== Extract provided

The Northwest Water Action Team Steering Committee heard an update Tuesday on a potential pilot program involving nitrate treatment of water.
Duane Smith & Associates owner Duane Smith, with whom the team has contracted for facilitation services the past few years, said Guy Sewell, a professor at East Central University, is the lead investigator, and there is now approval for the Environmental Protection Agency’s Robert S. Kerr Environmental Research Center to be involved.
“From a technical standpoint, I think that’s huge, having EPA involved in a grant application with the Bureau of Reclamation,” he said. “We thought that application would be out by now, but it’s not, so we’re waiting on that to come out. Clearly, what we would like to do is make that application. It would probably be somewhere in the late summer or fall before the application would be approved.
“What we’d like to do, is when we make the application is look for some pilot projects.”
Potential qualifying projects would be wells with a consistent history of high nitrates, that could be isolated from the water system during the test period, Smith said.
“I thought we would have a funding request announcement out, but it’s not out yet,” he said. “The big news, though, is that we now have a professor at East Central and the EPA Kerr lab on board with the research effort.”
The technology involves biological electrical treatment to remove nitrate. It vents off the nitrogen, and there is not a waste stream with it, he Smith said.
“What they would like to be able to do is put this on a skid, to where you could … run your water through this tank, and run it out the other side, and vent off the nitrate and use the water that way. It would be significantly cheaper,” he said.
While the technology has been researched in the lab, it is now about applying it in the field, Smith said.
The grant would make applying it in the field possible, he said.

====

**List of tasks**
1 - For each statement about the nitrate treatment article, say yes or no on whether it agrees with the text, and quote the deciding words.
(a) Guy Sewell is a professor at East Central University.
(b) The treatment technology produces a waste stream.
(c) So far the technology has been researched only in the field.
2 - Using the nitrate treatment article, answer these questions:
(a) With which agency would the grant application be made?
(b) When would the application probably be approved?
(c) What kind of wells would qualify as pilot projects?

== Provided data

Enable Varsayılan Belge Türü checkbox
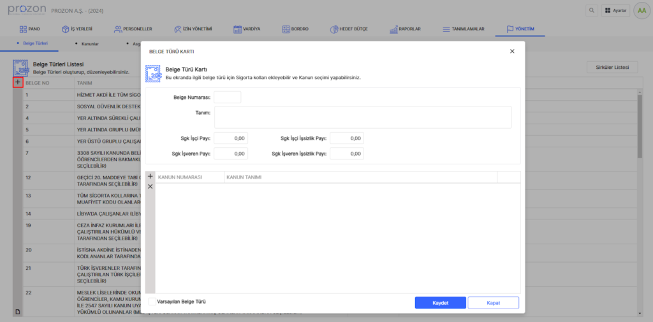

====

**Expected outputs**
1 -
(a) Yes: "Guy Sewell, a professor at East Central University, is the lead investigator"
(b) No: "there is not a waste stream with it"
(c) No: "While the technology has been researched in the lab, it is now about applying it in the field"

2 -
(a) The Bureau of Reclamation.
(b) Somewhere in the late summer or fall.
(c) Wells with a consistent history of high nitrates that could be isolated from the water system during the test period.